JC Economics Essay Positive Externality in Consumption Model Answers
There are 4 types of externalities, of which a Positive Externality in Consumption is one. Similar to healthcare, the market for education is an example of market failure, namely allocative inefficiency. There are possibly other forms of failure as well. Without government intervention, education is definitely under-consumed in a free market.
(a) Explain how income inequality and pollution are causes of market failure. [10m]
(b) Assess the economic case for varying extent of government intervention in the market for education in Singapore. 
(We focus on education in S’pore in this sample, but the essay treatment is the same for all context listed above.)

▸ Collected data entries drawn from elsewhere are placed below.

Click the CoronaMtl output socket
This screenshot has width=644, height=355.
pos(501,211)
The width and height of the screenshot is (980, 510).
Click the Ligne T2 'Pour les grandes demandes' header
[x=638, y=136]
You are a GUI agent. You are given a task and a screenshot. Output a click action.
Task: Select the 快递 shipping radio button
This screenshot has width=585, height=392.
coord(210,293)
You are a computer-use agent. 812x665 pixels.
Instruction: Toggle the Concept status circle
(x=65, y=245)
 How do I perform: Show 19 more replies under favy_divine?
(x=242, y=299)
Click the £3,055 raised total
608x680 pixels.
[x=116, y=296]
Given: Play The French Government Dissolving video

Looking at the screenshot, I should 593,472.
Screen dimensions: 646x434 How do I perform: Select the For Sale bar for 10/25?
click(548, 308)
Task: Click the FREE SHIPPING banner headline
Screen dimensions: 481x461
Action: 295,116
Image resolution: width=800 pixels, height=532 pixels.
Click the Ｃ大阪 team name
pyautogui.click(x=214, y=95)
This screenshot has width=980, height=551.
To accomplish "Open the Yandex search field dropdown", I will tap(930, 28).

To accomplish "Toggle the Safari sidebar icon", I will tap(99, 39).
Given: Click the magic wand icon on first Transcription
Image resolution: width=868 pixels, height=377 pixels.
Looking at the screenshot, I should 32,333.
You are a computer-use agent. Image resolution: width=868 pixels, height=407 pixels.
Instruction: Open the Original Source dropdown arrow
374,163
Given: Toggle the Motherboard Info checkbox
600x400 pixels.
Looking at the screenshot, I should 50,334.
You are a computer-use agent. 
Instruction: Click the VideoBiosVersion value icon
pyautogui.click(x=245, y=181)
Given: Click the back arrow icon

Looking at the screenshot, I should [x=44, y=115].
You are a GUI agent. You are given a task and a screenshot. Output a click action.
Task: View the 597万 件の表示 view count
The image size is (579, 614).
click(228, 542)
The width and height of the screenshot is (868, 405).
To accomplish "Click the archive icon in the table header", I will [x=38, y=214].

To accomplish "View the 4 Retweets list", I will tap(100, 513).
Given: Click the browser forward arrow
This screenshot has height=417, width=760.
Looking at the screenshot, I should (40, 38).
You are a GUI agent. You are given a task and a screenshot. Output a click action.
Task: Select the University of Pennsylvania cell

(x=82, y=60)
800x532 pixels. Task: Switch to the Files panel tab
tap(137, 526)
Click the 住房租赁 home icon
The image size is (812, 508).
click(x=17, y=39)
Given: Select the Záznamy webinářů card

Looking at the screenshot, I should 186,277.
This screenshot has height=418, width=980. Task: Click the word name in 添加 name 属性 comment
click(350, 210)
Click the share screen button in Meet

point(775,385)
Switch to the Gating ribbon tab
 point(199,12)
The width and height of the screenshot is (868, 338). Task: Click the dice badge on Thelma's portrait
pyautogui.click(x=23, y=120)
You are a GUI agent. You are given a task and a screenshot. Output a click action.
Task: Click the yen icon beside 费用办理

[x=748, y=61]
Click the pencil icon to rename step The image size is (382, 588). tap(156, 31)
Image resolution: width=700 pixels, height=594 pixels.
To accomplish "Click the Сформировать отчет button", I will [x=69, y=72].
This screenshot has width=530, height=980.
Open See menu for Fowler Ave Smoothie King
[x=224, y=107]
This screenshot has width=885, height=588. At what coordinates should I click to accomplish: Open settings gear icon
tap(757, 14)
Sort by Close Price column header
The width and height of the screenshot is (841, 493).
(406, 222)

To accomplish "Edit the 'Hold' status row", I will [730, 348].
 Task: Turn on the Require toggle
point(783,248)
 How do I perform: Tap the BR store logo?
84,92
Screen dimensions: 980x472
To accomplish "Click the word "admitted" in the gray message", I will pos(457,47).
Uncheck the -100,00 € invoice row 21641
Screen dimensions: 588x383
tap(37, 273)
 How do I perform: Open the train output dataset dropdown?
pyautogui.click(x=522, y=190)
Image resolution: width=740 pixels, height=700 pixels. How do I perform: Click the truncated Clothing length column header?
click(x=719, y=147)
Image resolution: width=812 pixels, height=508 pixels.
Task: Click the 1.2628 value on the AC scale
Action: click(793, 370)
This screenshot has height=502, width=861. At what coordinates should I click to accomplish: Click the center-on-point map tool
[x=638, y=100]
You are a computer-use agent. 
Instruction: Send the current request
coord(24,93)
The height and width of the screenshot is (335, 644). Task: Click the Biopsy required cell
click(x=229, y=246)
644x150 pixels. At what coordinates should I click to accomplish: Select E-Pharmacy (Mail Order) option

JC Economics Essay – Positive Externality in Consumption for Education
Part A essay:
Refer to suggested answer essay on inequity and pollution here.
Part B essay:
Explain why the market for education in Singapore fails:
The market for education in Singapore is an example of a merit good. It has positive externalities and is deemed intrinsically desirable by the government. Due to the problem of imperfect information about the benefits of education, it tends to be under consumed when left to an individual. Thus, to correct market failure, varying degree of government intervention is required to achieve a more efficient allocation of resources so as to ensure that society’s welfare is maximised. The marginal private benefit (MPB) to an individual receiving education refers to the improvement in knowledge and ability to secure a higher paying career.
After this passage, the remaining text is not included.